- DATA FOR THIS EXERCISE
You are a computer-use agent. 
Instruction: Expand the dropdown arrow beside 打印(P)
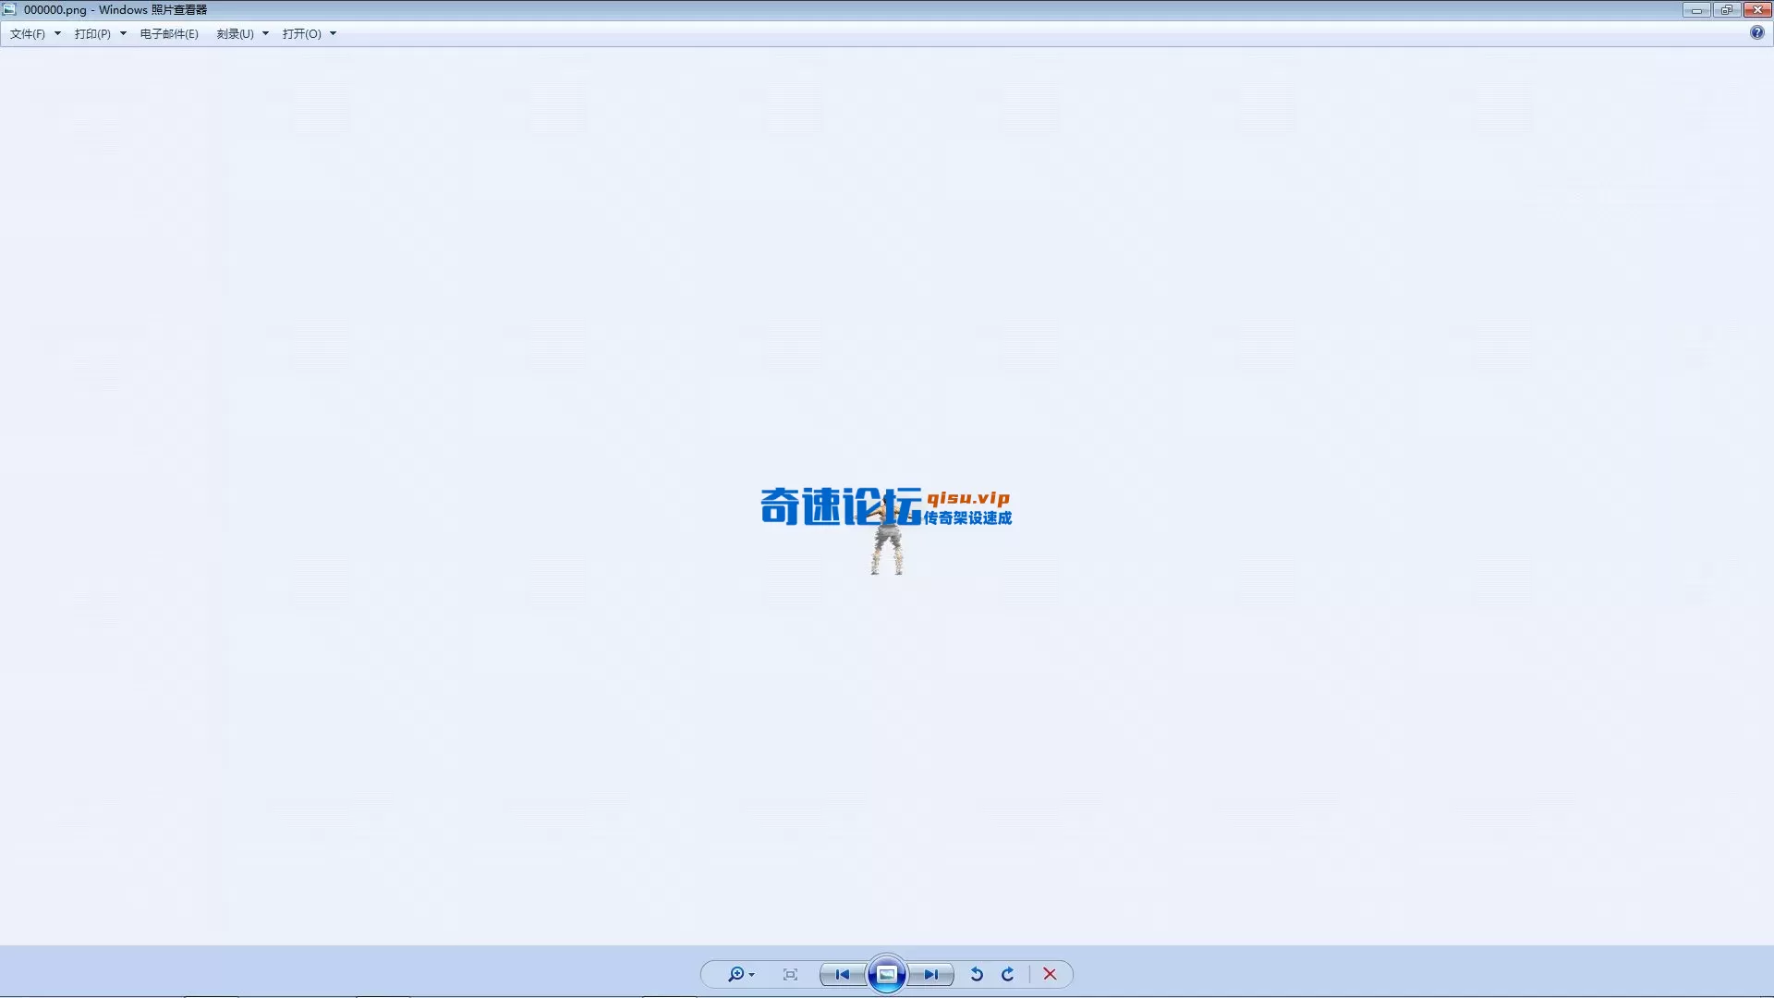pos(123,33)
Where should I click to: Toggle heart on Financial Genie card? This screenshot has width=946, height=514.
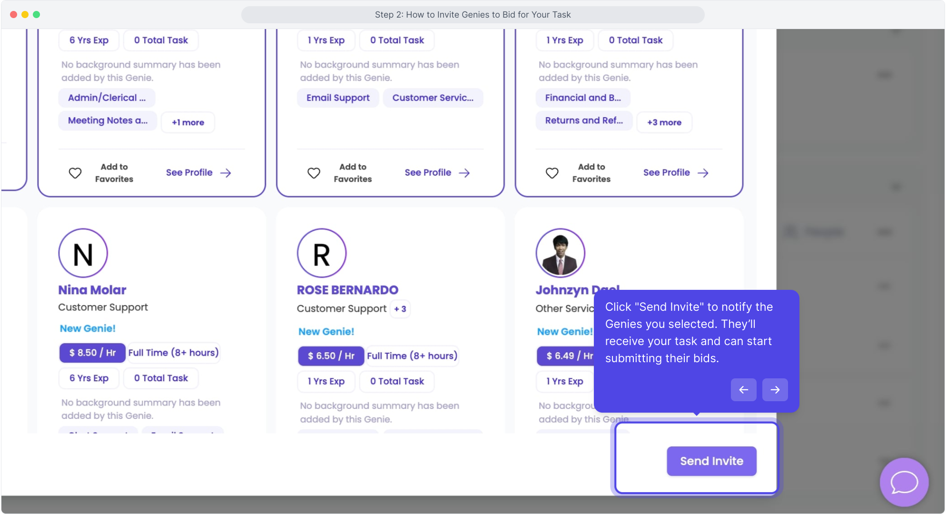552,173
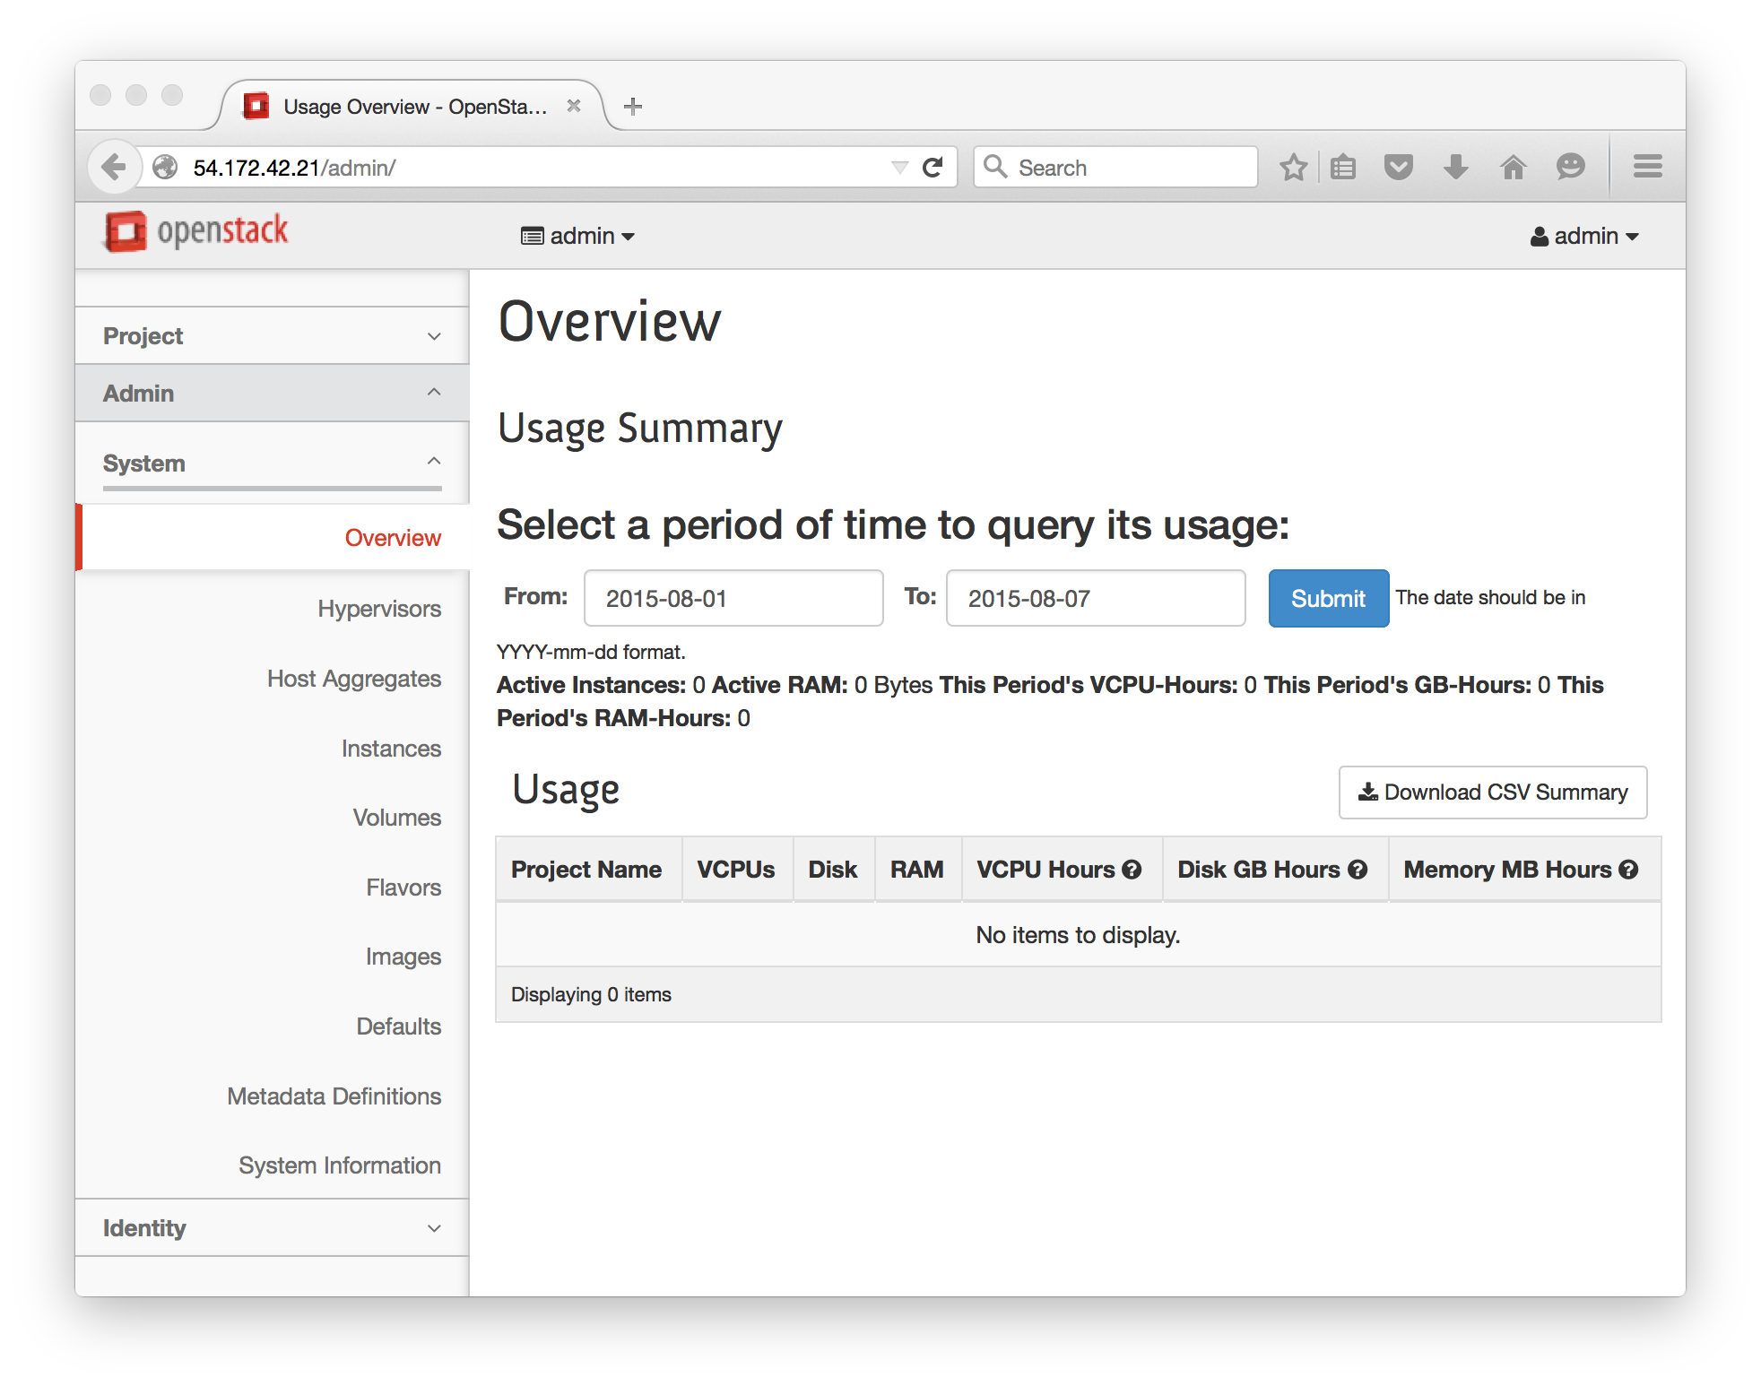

- WHAT IS REQUIRED
All of the records above are to be written out exactly, minus their images.

- RESULT
You are a computer-use agent. 
Instruction: Expand the dropdown arrow beside 打印(P)
pos(123,33)
Where should I click to: Toggle heart on Financial Genie card? This screenshot has width=946, height=514.
552,173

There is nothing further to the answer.